In I mestieri del libro, Interviste

Ciao Manuela. Parlaci di te, traduci prevalentemente narrativa o saggistica?

Vuoi raccontarci di qualche opera da te tradotta?

Ciao a tutti. Lavoro come traduttrice per l’editoria da una decina d’anni, e nel tempo ho avuto l’occasione di dedicarmi a testi di ogni genere, dalla narrativa contemporanea alla cosiddetta “varia”. Sarebbero tante le opere di cui vorrei parlare, ma credo meriti una menzione speciale un testo che ho tradotto di recente per Mondadori, L’ultima ragazza di Nadia Murad. È la testimonianza di una giovane yazida rapita dall’ISIS, che dopo essere fuggita ha scelto di raccontare la sua storia per portare l’attenzione sul genocidio del suo popolo per mano del sedicente Stato Islamico. Lavorare a questo libro mi ha toccata nel profondo, per la schiettezza e la dignità con cui Nadia affronta gli orrori subiti e perché sono venuta a conoscenza di realtà perlopiù ignorate dai mezzi di comunicazione. Inoltre, anche grazie al suo contributo, il Consiglio di Sicurezza dell’ONU ha lanciato un’indagine internazionale sui crimini perpetrati dall’ISIS.

 

La paura del desiderio

Che cosa ti ha portato a fare la traduttrice?

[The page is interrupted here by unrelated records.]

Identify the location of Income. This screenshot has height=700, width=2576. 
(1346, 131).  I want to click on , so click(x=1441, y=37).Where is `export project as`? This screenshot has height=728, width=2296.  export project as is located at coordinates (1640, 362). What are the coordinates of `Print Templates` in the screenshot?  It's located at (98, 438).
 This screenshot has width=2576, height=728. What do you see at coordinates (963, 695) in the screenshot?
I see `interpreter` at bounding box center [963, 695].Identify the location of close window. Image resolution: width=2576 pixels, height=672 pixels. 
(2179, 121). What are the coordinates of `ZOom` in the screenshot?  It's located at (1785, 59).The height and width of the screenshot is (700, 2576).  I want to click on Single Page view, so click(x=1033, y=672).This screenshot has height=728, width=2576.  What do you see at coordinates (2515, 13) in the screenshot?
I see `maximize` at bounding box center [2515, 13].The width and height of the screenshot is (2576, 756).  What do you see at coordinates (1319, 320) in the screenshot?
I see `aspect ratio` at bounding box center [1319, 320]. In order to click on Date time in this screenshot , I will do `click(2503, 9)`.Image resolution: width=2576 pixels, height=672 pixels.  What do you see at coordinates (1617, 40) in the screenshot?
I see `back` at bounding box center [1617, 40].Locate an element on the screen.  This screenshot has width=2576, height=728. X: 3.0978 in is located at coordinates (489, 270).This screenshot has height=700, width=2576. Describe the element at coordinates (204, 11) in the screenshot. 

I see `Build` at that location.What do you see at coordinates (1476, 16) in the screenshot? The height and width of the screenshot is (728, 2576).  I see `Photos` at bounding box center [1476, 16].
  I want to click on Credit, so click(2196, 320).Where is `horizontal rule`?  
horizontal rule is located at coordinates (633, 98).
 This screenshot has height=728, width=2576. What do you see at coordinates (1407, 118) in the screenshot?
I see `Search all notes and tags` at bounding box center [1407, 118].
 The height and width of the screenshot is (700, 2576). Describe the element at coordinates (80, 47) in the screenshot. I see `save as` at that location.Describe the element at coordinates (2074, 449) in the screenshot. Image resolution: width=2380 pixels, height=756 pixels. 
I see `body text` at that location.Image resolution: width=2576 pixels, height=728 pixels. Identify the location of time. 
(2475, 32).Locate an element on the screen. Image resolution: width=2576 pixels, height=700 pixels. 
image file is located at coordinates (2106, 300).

L’amore per le lingue e la letteratura mi accompagna da sempre, anche se agli inizi la vivevo più come una passione da coltivare in parallelo al mio percorso di studi. Solo al momento di iscrivermi all’università mi sono resa conto che avrei potuto farne una professione. La mia scelta è caduta naturalmente su un corso di traduzione e interpretariato, e approfondendo entrambi i percorsi ho capito che la mia strada era quella della traduzione editoriale. Non ho faticato a inserirmi in questo settore, anche se agli inizi dubitavo di potermi mantenere facendo un lavoro che amavo, una prospettiva che appare quasi irrealizzabile nella realtà di oggi. Quello del traduttore è un ruolo sottovalutato e sottopagato, non si può negare, ma per esperienza posso dire che con la giusta dose di perseveranza – e fortuna – si possono instaurare collaborazioni positive e preziose che consentono di vivere degnamente.

 

Come ti organizzi nel tuo lavoro? Esiste un modus operandi?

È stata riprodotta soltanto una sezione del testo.